SS: So, what if they were 70 and pseudophakic? With the pressure 45 mm Hg on max meds; how does that change your plan?
JB: For me that’s a XEN (Allergan) — 100%.
MS: At 70, you’ve probably knocked out the whole system at this point. If it didn’t cost anything, I think opening the canal is still worth a chance. We’ve been surprised, but this sounds like an eye that really doesn’t have a lot of wiggle room, and they need a XEN.
SS: Everybody is nodding their heads. Did we all just agree on something? Did we all just agree that a XEN is the way to go in an older, pseudo-phakic patient with a pressure of 45 mm Hg? That’s amazing!
AS: But if you’re on the front lines and you’re dealing with it all the time, it’s not a surprise. You don’t want patients coming back for repeat surgery. So, we come to the same conclusions because we do it. We’re going to come to the most logical conclusion based on what we’ve seen.
NR: I’m an early SLT guy, and at AGS I was asked if I do SLT on a severe glaucoma patient with a high pressure. And my comment was, “Well, I wish they would have had the SLT by then.”
And I feel like in some ways, again with the resistance even for just SLT, I have a lot of doctors who say, “Well, you don’t want to do it when they’re too young and early because it doesn’t last long enough.” And then they’ll say, “But now it’s too severe.” And I just want to ask them, when was the day? And I think the same thing happens with MIGS.
SS: I’m still amazed people are talking about whether primary SLT is a good idea, because I’ve been doing primary SLT my entire career. I’ve been saying from the podium for years, glaucoma is a surgical disease.
So, let’s target this exact thing right now. Because the MIGS dream is to get a patient to target pressure safely on no meds. What’s the path to get there? Nate, what are the two most common MIGS that you combine?
NR: I would say there’s been an evolution in my career that started with ECP. I am right now sort of focusing on trabecular outflow, so I would say canaloplasty with a stent has been popular. I think not just for me, but it’s the one I’m hearing the most about.
SS: So, combined with the phaco you’re doing an ab interno canaloplasty combined with a trabecular micro-bypass of some kind?
NR: Yes. I’ve done it with iStent and Hydrus. You can do whatever your “fastball” is, but I do like combining when people are on two or three drops, when they’re far from target or when their disease is pushing the severity limits of standard MIGS.
AS: I don’t actually mix and match, to be honest with you. I would say if I was talking about mixing surgeries, it’s with cataract surgery.
MS: Most of the time I’m sticking with a single intervention, again based on disease severity, lens status, mechanism of disease. I’ll occasionally throw a little ECP in there.
JB: I really like the idea of being able to do a goniotomy at the same time as an iStent. With one iStent, I was always worried that I wasn’t going to the right collector channels. Now with the iStent inject, I’ll put in the two stents and then I’ll rotate my microscope to create a goniotomy with a straight Sinskey.

MATERIAL SUPPLIED ::
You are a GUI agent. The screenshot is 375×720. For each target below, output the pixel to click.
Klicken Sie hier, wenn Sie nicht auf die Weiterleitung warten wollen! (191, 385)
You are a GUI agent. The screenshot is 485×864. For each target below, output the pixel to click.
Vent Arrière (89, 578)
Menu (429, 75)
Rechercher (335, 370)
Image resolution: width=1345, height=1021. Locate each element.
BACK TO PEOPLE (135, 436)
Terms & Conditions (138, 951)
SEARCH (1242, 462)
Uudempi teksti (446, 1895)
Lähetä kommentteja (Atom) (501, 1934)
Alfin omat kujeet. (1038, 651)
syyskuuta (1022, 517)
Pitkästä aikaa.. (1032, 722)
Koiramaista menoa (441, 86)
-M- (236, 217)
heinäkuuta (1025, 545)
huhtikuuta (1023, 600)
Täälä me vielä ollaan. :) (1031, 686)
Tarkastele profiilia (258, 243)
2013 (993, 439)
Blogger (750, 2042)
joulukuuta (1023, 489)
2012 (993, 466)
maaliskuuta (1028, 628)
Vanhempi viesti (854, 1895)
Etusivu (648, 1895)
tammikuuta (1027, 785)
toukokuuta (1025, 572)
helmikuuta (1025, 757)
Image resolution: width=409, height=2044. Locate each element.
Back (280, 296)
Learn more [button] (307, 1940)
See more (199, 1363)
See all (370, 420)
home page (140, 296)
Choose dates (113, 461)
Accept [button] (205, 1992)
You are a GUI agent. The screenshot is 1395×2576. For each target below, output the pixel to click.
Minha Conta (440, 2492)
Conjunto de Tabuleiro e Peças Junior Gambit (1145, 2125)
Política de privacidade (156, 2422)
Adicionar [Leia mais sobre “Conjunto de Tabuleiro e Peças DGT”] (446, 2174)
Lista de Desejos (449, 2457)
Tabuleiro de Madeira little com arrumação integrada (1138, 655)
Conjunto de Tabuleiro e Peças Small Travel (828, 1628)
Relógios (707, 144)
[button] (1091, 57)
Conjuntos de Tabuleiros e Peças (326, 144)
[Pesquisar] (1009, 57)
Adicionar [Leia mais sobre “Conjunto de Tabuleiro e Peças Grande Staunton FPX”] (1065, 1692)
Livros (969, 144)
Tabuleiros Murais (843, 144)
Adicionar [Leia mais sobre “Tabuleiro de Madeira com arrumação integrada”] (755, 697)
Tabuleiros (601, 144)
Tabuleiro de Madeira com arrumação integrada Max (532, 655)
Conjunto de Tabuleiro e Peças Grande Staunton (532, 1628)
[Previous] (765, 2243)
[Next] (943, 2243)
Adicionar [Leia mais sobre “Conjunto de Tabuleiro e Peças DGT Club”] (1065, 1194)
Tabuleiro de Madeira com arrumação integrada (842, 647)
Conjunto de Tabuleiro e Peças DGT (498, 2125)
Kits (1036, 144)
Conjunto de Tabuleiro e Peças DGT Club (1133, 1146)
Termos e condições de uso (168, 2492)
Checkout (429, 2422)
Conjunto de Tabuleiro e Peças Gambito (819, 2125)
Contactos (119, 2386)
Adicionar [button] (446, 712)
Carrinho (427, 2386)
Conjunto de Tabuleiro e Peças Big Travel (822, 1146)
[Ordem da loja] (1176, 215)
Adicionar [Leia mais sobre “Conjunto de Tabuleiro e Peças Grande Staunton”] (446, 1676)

EXERCISES ::
1. In the glaucoma panel transcript, transcribe the passage from "JB: I really" up to and including "a straight Sinskey.".
2. Answer these questions using the glaucoma panel transcript:
(a) What pressure is given for the 70-year-old pseudophakic patient?
(b) With which two stents has NR done the combined procedure?
(c) What instrument does JB use to create the goniotomy?

ANSWERS TO EACH TASK ::
1.
JB: I really like the idea of being able to do a goniotomy at the same time as an iStent. With one iStent, I was always worried that I wasn’t going to the right collector channels. Now with the iStent inject, I’ll put in the two stents and then I’ll rotate my microscope to create a goniotomy with a straight Sinskey.

2.
(a) 45 mm Hg on max meds
(b) iStent and Hydrus
(c) A straight Sinskey